[REQUIRED TASK]
Duplicate every one of the rows below word for word, leaving nothing out and changing nothing.

(Entries for finding words and elements)
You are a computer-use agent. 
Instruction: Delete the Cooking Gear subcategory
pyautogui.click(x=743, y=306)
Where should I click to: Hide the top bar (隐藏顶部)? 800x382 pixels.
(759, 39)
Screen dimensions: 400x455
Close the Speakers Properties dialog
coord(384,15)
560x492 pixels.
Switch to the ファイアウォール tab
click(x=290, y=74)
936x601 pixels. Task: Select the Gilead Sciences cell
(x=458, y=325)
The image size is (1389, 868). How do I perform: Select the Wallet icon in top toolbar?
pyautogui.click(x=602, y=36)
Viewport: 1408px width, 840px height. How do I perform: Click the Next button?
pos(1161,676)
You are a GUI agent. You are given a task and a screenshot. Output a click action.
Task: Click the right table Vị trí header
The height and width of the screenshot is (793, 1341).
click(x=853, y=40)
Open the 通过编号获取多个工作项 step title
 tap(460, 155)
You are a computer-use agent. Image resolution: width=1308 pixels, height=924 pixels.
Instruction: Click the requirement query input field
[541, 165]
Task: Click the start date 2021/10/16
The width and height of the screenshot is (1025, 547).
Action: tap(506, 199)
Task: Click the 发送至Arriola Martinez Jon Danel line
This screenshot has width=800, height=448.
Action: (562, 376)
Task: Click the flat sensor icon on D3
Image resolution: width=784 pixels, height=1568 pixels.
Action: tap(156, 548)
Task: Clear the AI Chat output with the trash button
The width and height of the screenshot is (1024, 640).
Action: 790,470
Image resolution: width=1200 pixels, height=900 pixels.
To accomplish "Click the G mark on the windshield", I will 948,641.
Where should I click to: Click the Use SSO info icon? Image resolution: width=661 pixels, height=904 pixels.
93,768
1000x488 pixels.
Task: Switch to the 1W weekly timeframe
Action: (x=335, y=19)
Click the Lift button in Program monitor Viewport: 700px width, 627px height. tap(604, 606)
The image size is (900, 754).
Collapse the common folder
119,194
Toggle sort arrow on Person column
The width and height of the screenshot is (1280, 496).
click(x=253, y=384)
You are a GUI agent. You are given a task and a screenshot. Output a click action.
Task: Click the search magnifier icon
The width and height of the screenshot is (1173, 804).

[SOLUTION TO THIS EXERCISE]
You are a computer-use agent. 
Instruction: Delete the Cooking Gear subcategory
pyautogui.click(x=743, y=306)
Where should I click to: Hide the top bar (隐藏顶部)? 800x382 pixels.
(759, 39)
Screen dimensions: 400x455
Close the Speakers Properties dialog
coord(384,15)
560x492 pixels.
Switch to the ファイアウォール tab
click(x=290, y=74)
936x601 pixels. Task: Select the Gilead Sciences cell
(x=458, y=325)
The image size is (1389, 868). How do I perform: Select the Wallet icon in top toolbar?
pyautogui.click(x=602, y=36)
Viewport: 1408px width, 840px height. How do I perform: Click the Next button?
pos(1161,676)
You are a GUI agent. You are given a task and a screenshot. Output a click action.
Task: Click the right table Vị trí header
The height and width of the screenshot is (793, 1341).
click(x=853, y=40)
Open the 通过编号获取多个工作项 step title
 tap(460, 155)
You are a computer-use agent. Image resolution: width=1308 pixels, height=924 pixels.
Instruction: Click the requirement query input field
[541, 165]
Task: Click the start date 2021/10/16
The width and height of the screenshot is (1025, 547).
Action: tap(506, 199)
Task: Click the 发送至Arriola Martinez Jon Danel line
This screenshot has width=800, height=448.
Action: (562, 376)
Task: Click the flat sensor icon on D3
Image resolution: width=784 pixels, height=1568 pixels.
Action: tap(156, 548)
Task: Clear the AI Chat output with the trash button
The width and height of the screenshot is (1024, 640).
Action: 790,470
Image resolution: width=1200 pixels, height=900 pixels.
To accomplish "Click the G mark on the windshield", I will 948,641.
Where should I click to: Click the Use SSO info icon? Image resolution: width=661 pixels, height=904 pixels.
93,768
1000x488 pixels.
Task: Switch to the 1W weekly timeframe
Action: (x=335, y=19)
Click the Lift button in Program monitor Viewport: 700px width, 627px height. tap(604, 606)
The image size is (900, 754).
Collapse the common folder
119,194
Toggle sort arrow on Person column
The width and height of the screenshot is (1280, 496).
click(x=253, y=384)
You are a GUI agent. You are given a task and a screenshot. Output a click action.
Task: Click the search magnifier icon
The width and height of the screenshot is (1173, 804).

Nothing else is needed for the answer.